-- start of Page extract --

Petrozavodsk State Glazunov Conservatoire is a public music conservatory in Petrozavodsk, the Republic of Karelia, Russia.

The Petrozavodsk Conservatoire has around 100 faculty members and provides undergraduate and postgraduate training in music to its 600 students.

The Petrozavodsk Conservatoire has two associated orchestras and a choir: Petrozavodsk Conservatoire Symphony Orchestra, Petrozavodsk Conservatoire Folk Instruments Orchestra and Petrozavodsk Conservatoire Academic Choir

History 
The Petrozavodsk Conservatoire was founded in 1967 as a branch of the Saint-Petersburg Conservatory and became an independent higher education institution in 1991.  

In 2013 it was named after the Russian composer Alexander Glazunov, former director of Saint-Petersburg Conservatory.

-- end of Page extract --
-- start of Provided data --

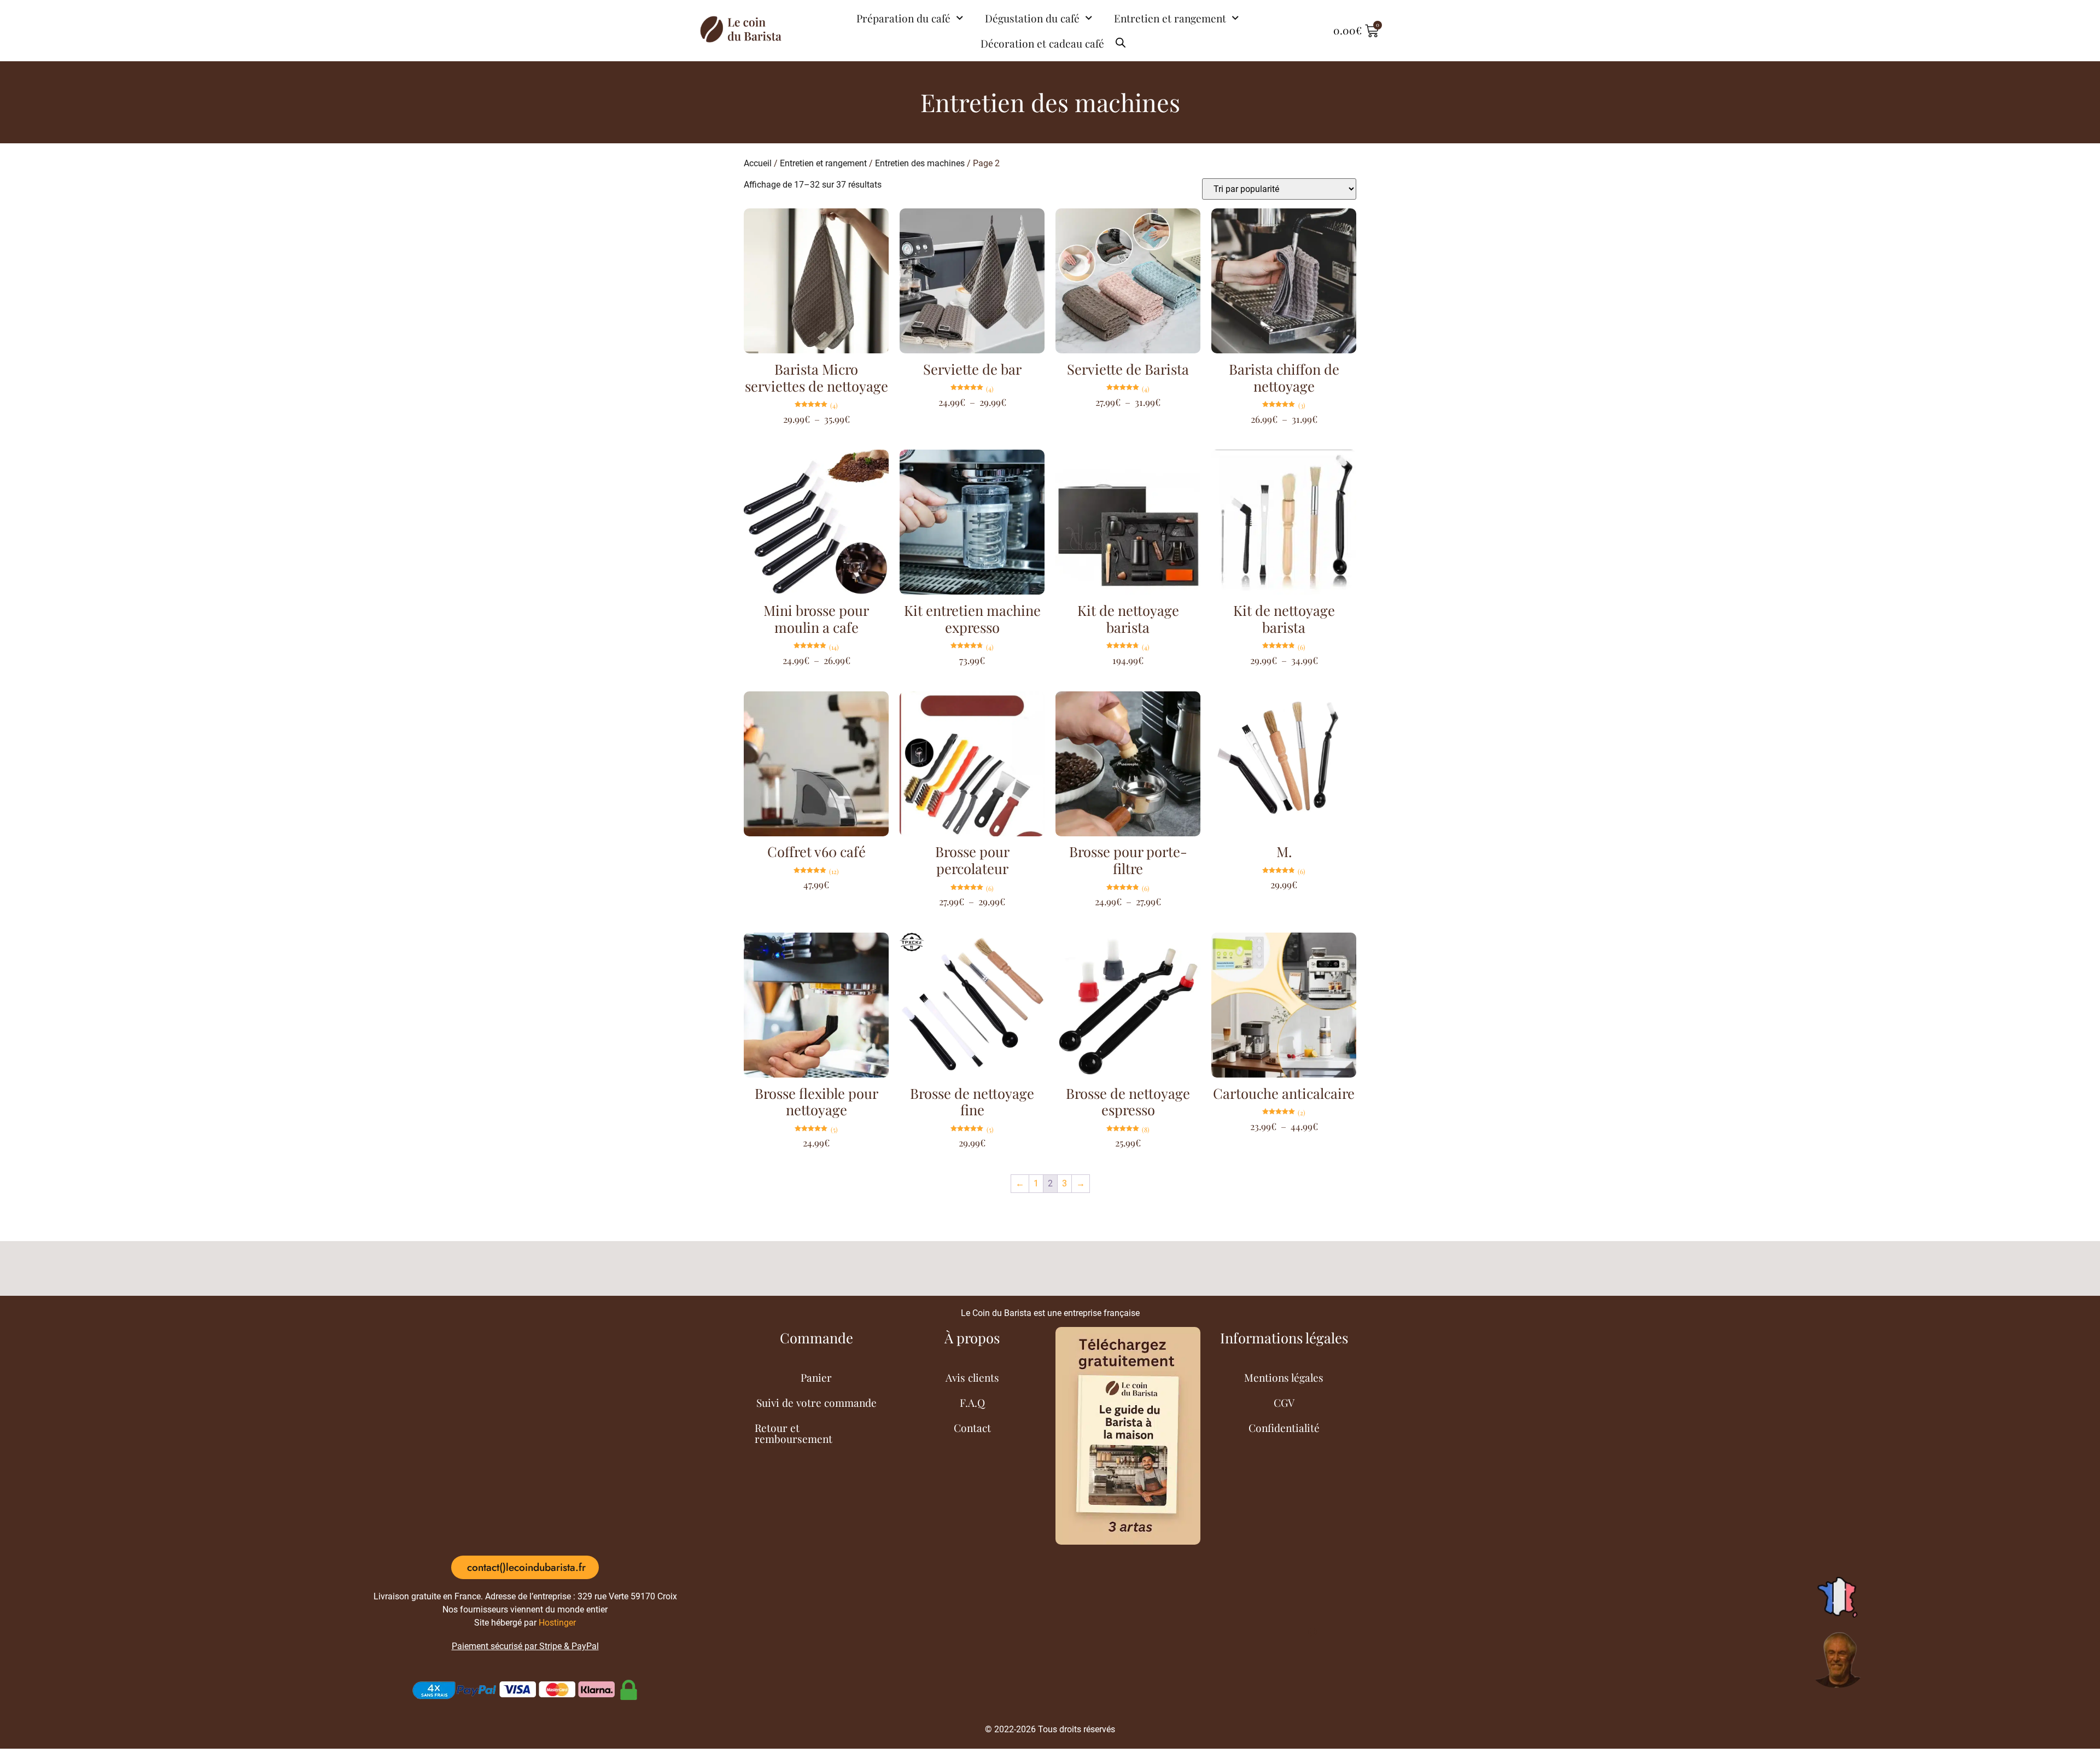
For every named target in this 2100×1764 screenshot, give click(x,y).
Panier (816, 1377)
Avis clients (972, 1377)
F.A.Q (972, 1402)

-- end of Provided data --

Objectives:
A. Translate this sentence from the conservatory article into Spanish: "The Petrozavodsk Conservatoire was founded in 1967 as a branch of the Saint-Petersburg Conservatory and became an independent higher education institution in 1991."
B. According to the conservatory article, in what year was the school named after Alexander Glazunov?
C. Please retype the conservatory article word for word, from "The Petrozavodsk Conservatoire has two" down to "institution in 1991.".

Task responses:
A. El Conservatorio de Petrozavodsk fue fundado en 1967 como filial del Conservatorio de San Petersburgo y se convirtió en una institución de educación superior independiente en 1991.

B. 2013

C.
The Petrozavodsk Conservatoire has two associated orchestras and a choir: Petrozavodsk Conservatoire Symphony Orchestra, Petrozavodsk Conservatoire Folk Instruments Orchestra and Petrozavodsk Conservatoire Academic Choir

History 
The Petrozavodsk Conservatoire was founded in 1967 as a branch of the Saint-Petersburg Conservatory and became an independent higher education institution in 1991.